On my return trip from Waltham I decided that a great idea would be to put some coffee into my system. I stopped at the Tigermart at the Mass Turnpike's Sturbridge Rest Plaza. "I don't recommend getting the irish creme coffee from this place." Have you ever see the movie Leviathan? It's a piss poor Sci-fi flick that has a tainted bottle of vodka laced with some bio-weapon that turns into a flesh eating creature after being injested by the Deep salvage team's crew..... The coffee I had liberated from said rest stop was in my system for all of about 10minutes when the bio-avomination beast first made it's presence known. I was driving down the Pike managing to level the Frankensteiner off at 75mph sandwiched by a Toyota Carolla and a Semi hauling a giant pipe (any guess as to what the pipe was for is up in the air) I Hadn't time to react nor pull over when the coffee and the rest of the stomach contents promptly made a mass exedus from my gullet and landed with extreme force spraying out off my crotch and all over my dashboard. That made me feel a bit queesy! I don't know if it was an unclean carafe of coffee, creamer that was south of cheese, or an employee that neglected to wash their mitts prior to playing with food product but it put me in a foul mood. I continued to feel ill and rocket numerous times making my 4hr return trip into a 7hr marathon. I managed to spew in my lap, out my window, in three consecutive reststops, in the bed of my truck, on my Fishbowl slab while keying myself in and then continually in my bathroom for the following 26hrs.
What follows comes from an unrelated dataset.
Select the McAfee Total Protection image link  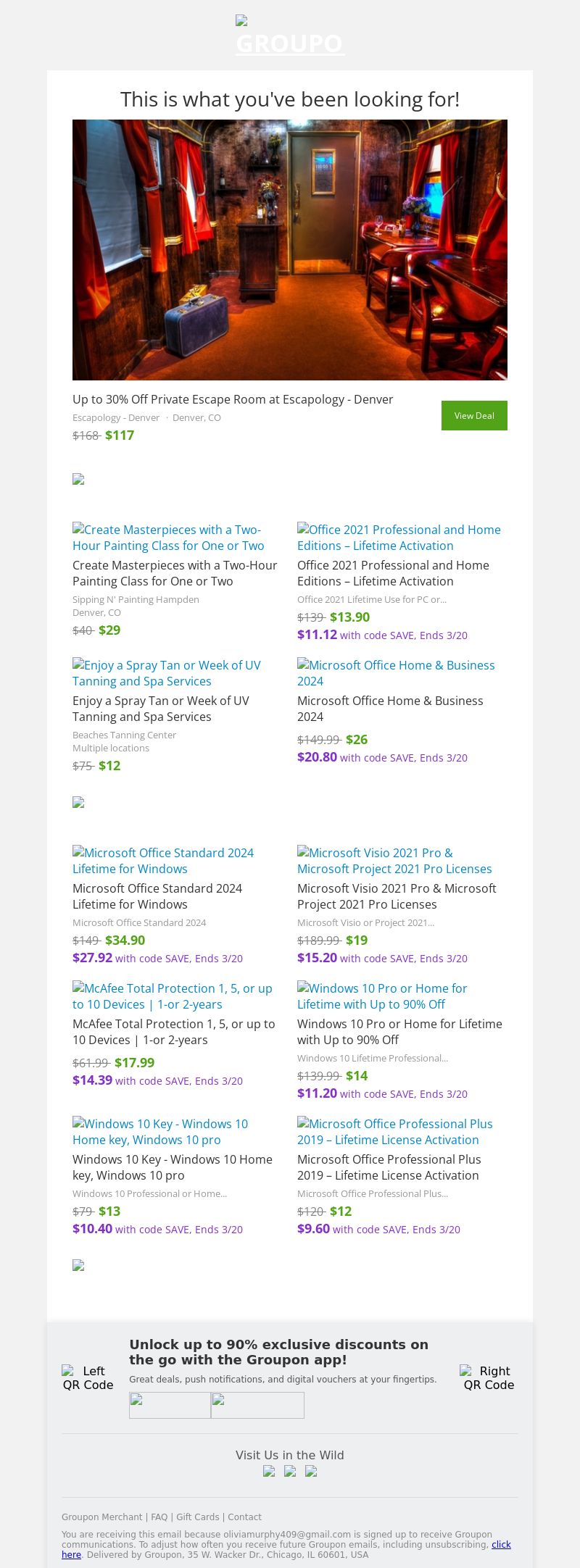(x=173, y=996)
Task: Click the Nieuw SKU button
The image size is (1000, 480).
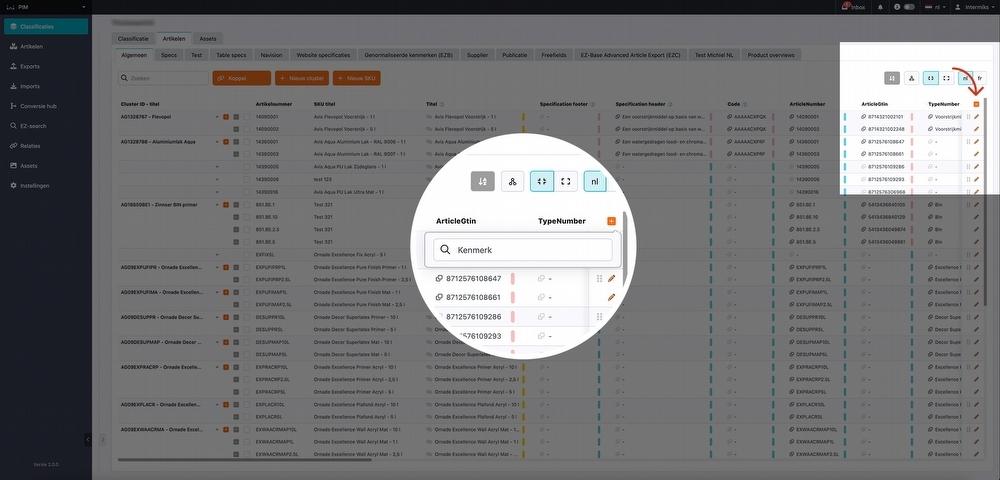Action: pyautogui.click(x=357, y=77)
I'm now at work, after burning two sick days and praying to the gods that I don't relive any of the great north american technicolor vomitorium while sitting at my desk. To give a technical explanation of the way I feel...."my hair hurts".

After such a great weekend if was unfortunate to return under such extreme duress. I did manage to sleep for 24hrs inbetween my yackfesting, and ate some white rice today to finally get some food in my system.

I only wish it had been a hangover, at least I would have had some say in the matter at that point.